[R] Survey of "moving window" statistical functions - still looking f or fast mad function
Gabor Grothendieck
ggrothendieck at gmail.com
Sat Apr 2 03:40:53 CEST 2005
Jaroslaw's article was great. In fact, it was used as the basis for
rapply and some optimized special cases that will be included in
the R 2.1.0 version of zoo (which have been coded but not yet
released).
Regarding numerically stable summation, check out the idea
behind the following which I coincidentally am also considering
for the zoo implementation:
http://aspn.activestate.com/ASPN/Cookbook/Python/Recipe/393090
On Apr 1, 2005 8:07 PM, Vadim Ogranovich <vograno at evafunds.com> wrote:
> Hi,
>
> First, let me thank Jaroslaw for making this survey. I find it quite
> illuminating.
>
> Now the questions:
>
> * the #1 solution below (based on cumsum) is numerically unstable.
> Specifically if you do the runmean on a positive vector you can easily
> get negative numbers due to rounding errors. Does anyone see a
> modification which is free of this deficiency?
> * is it possible to optimize the algorithm of the filter function,
> solution #2 below, for the case of the rep(1/k,k) kernel?
>
> Thanks,
> Vadim
>
> [R] Survey of "moving window" statistical functions - still looking f or
> fast mad function
>
> * This message: [ Message body
> <http://tolstoy.newcastle.edu.au/R/help/04/10/5161.html#start> ] [ More
> options
> <http://tolstoy.newcastle.edu.au/R/help/04/10/5161.html#options2> ]
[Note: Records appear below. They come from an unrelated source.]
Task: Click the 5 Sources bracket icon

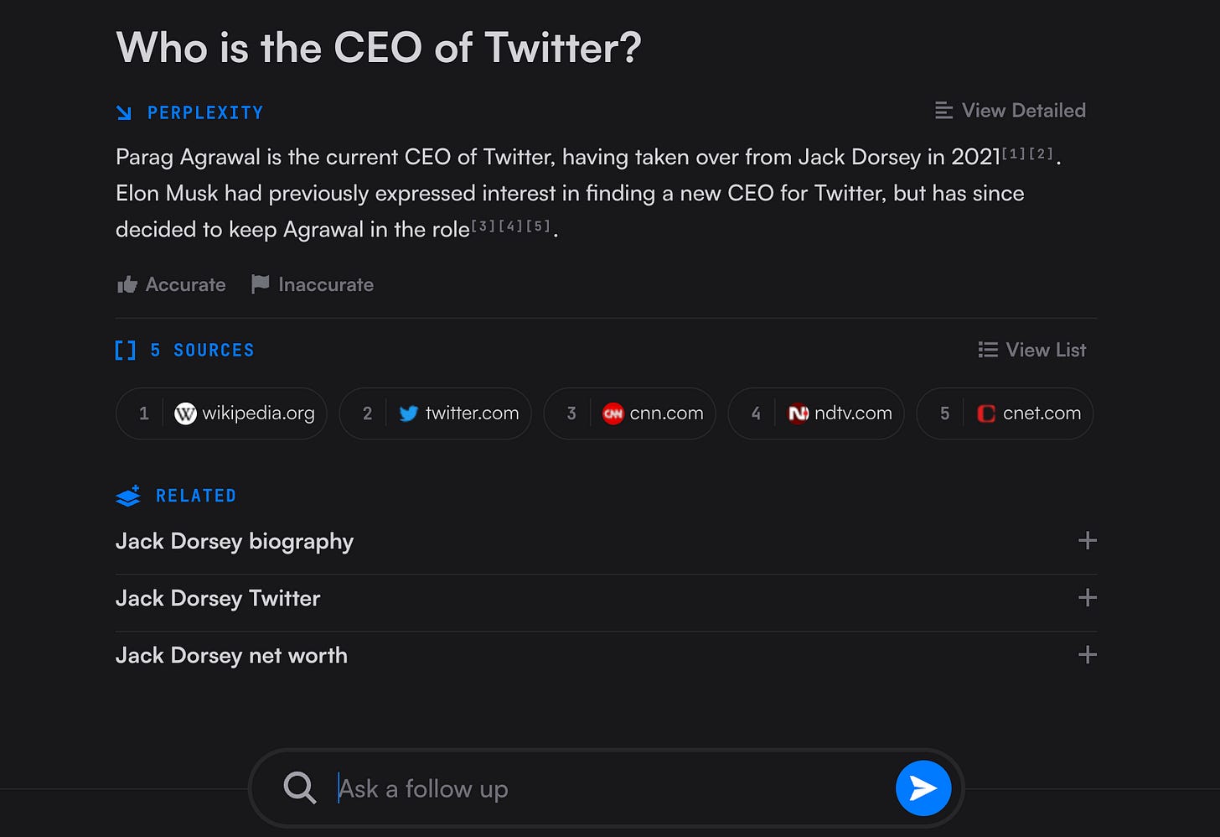Action: (125, 351)
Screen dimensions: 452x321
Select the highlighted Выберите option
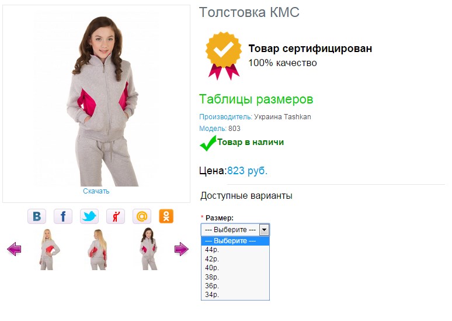[x=235, y=241]
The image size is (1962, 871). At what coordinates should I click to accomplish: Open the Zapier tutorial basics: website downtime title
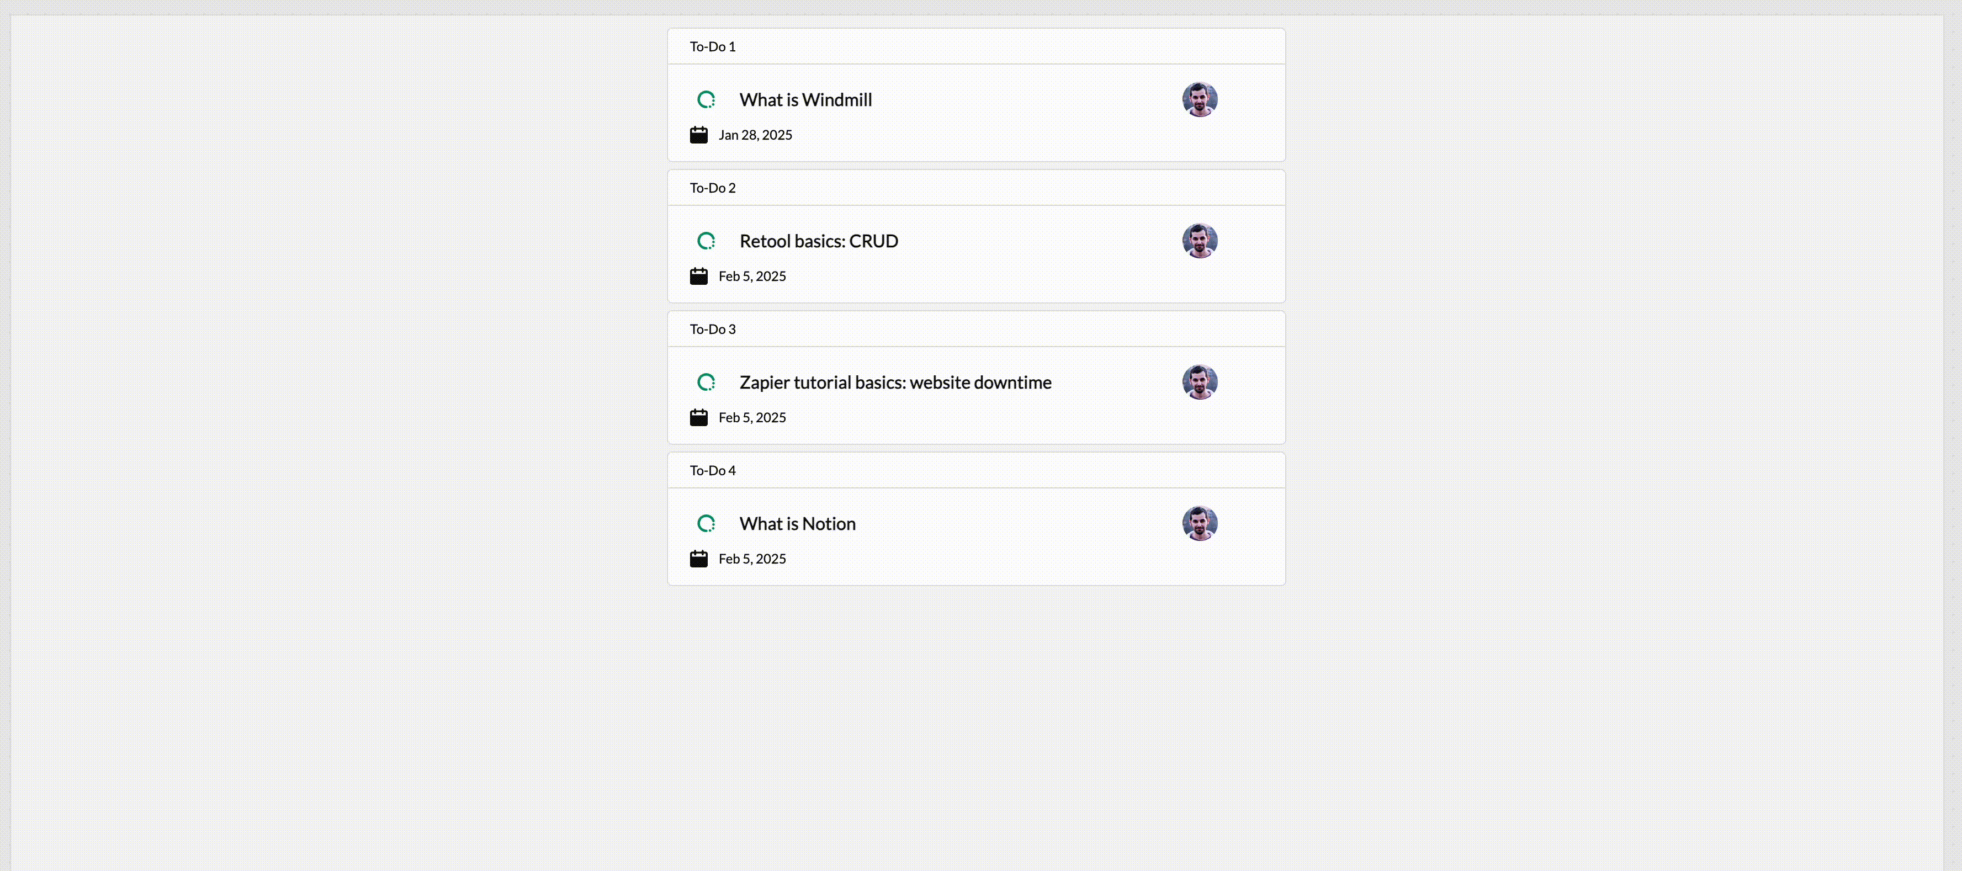[895, 382]
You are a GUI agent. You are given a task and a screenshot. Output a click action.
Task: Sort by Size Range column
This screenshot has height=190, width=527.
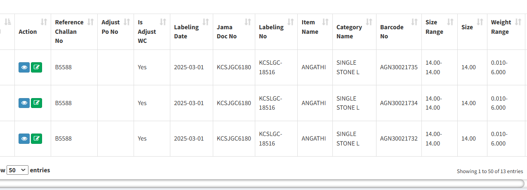tap(440, 32)
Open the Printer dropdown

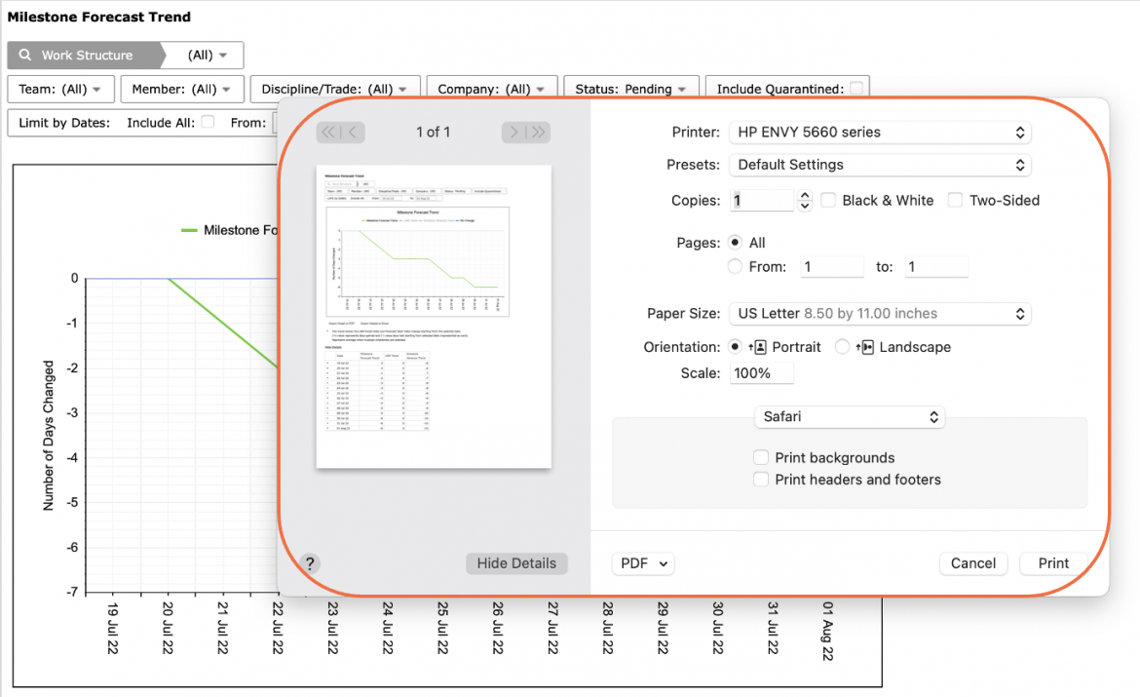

> * Related messages: [ Next message
> <http://tolstoy.newcastle.edu.au/R/help/04/10/5162.html> ] [ Previous
> message <http://tolstoy.newcastle.edu.au/R/help/04/10/5160.html> ] [
> Next in thread <http://tolstoy.newcastle.edu.au/R/help/04/10/5167.html>
> ] [ Replies
> <http://tolstoy.newcastle.edu.au/R/help/04/10/5161.html#replies> ]
>
> From: Tuszynski, Jaroslaw W. <JAROSLAW.W.TUSZYNSKI_at_saic.com
> <mailto:JAROSLAW.W.TUSZYNSKI_at_saic.com?Subject=Re:%20%5BR%5D%20Survey%
> 20of%20"moving%20window"%20statistical%20functions%20-%20still
> %20lookingf%20or%20fast%20mad%20function> >
> Date: Sat 09 Oct 2004 - 06:30:32 EST
>
> Hi,
>
> Lately I run into a problem that my code R code is spending hours
> performing simple moving window statistical operations. As a result I
> did searched archives for alternative (faster) ways of performing: mean,
> max, median and mad operation over moving window (size 81) on a vector
> with about 30K points. And performed some timing for several ways that
> were suggested, and few ways I come up with. The purpose of this email
> is to share some of my findings and ask for more suggestions (especially
> about moving mad function).
>
> Sum over moving window can be done using many different ways. Here are
> some sorted from the fastest to the slowest:
>
> 1. runmean = function(x, k) { n = length(x) y = x[ k:n ] - x[
> c(1,1:(n-k)) ] # this is a difference from the previous cell y[1] =
> sum(x[1:k]); # find the first sum y = cumsum(y) # apply precomputed
> differences return(y/k) # return mean not sum }
> 2. filter(x, rep(1/k,k), sides=2, circular=T) - (stats package)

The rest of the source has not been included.